Look through the records below, and copy out every line that holds the string "computer".

++++ RECORDS SHOWN ++++

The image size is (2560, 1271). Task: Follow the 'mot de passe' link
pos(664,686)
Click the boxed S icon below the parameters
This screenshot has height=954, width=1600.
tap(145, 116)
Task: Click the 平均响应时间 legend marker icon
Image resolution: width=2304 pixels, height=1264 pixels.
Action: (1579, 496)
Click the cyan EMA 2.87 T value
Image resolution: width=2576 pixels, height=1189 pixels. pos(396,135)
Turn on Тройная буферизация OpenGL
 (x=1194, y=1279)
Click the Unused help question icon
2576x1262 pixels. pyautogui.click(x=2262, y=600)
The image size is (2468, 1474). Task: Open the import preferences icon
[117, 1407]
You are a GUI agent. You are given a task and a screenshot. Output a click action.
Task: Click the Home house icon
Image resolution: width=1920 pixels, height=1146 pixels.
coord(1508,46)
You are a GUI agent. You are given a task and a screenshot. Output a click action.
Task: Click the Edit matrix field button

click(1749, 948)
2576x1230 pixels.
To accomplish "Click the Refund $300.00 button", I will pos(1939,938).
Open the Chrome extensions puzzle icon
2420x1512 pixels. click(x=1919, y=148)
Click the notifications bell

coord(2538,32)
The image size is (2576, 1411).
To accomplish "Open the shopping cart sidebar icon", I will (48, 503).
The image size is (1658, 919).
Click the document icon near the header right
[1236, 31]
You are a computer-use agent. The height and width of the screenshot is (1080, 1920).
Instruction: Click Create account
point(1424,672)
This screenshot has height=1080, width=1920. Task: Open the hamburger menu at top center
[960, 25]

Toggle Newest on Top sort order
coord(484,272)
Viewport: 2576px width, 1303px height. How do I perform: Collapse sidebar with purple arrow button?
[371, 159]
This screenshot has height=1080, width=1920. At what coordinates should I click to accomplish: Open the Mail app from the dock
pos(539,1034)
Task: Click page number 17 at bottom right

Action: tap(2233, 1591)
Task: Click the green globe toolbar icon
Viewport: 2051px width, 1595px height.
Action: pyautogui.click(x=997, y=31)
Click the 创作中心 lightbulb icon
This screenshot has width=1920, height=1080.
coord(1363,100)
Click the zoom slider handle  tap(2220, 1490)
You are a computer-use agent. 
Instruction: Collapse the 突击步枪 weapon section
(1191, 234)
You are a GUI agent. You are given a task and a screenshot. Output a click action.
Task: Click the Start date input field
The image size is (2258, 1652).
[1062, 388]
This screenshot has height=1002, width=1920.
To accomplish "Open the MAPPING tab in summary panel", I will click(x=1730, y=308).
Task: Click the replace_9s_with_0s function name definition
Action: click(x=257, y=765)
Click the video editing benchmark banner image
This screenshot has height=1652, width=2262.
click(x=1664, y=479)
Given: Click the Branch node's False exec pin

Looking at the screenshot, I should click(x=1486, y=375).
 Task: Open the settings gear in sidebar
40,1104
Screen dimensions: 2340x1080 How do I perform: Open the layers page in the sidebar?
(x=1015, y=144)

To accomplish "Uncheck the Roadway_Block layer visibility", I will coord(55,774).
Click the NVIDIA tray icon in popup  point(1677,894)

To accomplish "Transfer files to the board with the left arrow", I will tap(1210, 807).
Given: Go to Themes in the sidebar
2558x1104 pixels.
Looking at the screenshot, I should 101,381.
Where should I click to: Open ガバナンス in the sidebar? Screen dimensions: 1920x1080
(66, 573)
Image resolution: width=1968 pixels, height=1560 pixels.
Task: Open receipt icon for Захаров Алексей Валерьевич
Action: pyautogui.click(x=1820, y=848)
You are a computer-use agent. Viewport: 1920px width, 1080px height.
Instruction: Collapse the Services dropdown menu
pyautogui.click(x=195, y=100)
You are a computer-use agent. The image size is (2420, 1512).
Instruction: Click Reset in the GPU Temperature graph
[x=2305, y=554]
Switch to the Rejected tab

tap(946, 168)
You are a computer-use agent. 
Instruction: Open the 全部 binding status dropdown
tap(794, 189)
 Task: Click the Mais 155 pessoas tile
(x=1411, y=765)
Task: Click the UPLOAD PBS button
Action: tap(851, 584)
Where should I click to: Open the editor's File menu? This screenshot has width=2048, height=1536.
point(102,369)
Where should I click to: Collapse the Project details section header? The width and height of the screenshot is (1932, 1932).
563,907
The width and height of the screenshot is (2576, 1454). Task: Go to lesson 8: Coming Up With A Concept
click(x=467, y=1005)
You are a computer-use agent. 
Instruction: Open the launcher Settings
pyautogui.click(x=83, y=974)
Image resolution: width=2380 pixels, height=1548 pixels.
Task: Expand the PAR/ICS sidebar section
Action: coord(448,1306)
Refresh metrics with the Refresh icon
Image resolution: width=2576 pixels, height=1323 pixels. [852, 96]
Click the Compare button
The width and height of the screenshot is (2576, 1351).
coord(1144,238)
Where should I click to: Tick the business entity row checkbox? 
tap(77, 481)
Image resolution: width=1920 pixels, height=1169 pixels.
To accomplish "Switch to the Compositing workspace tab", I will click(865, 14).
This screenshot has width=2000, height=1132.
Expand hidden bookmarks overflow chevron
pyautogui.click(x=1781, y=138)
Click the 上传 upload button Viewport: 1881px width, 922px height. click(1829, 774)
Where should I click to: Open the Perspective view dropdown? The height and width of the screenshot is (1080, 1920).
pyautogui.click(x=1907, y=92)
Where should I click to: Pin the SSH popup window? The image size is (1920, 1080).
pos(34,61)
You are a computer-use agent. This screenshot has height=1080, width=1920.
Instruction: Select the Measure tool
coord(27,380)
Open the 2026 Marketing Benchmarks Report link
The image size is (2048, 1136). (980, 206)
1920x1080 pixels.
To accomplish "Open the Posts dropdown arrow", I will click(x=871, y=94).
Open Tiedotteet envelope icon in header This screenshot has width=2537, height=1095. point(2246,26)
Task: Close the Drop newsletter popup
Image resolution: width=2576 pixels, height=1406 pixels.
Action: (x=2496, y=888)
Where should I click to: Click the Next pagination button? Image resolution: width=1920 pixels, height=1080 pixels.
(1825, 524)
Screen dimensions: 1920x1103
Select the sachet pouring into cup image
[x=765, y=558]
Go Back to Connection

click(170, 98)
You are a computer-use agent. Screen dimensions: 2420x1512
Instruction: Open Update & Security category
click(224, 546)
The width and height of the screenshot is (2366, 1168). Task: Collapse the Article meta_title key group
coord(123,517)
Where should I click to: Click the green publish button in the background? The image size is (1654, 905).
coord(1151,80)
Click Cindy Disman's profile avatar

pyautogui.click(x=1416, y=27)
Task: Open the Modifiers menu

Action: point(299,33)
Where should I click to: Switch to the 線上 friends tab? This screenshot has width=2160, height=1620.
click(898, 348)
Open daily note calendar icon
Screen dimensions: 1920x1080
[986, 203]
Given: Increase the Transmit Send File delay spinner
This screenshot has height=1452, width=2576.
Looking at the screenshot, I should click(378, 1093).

++++

SOLUTION FOR THIS EXERCISE:
You are a computer-use agent. The height and width of the screenshot is (1080, 1920).
You are a computer-use agent. 
You are a computer-use agent. Viewport: 1920px width, 1080px height.
You are a computer-use agent. The image size is (2420, 1512).
You are a computer-use agent. 
You are a computer-use agent. 
You are a computer-use agent. This screenshot has height=1080, width=1920.
You are a computer-use agent. Screen dimensions: 2420x1512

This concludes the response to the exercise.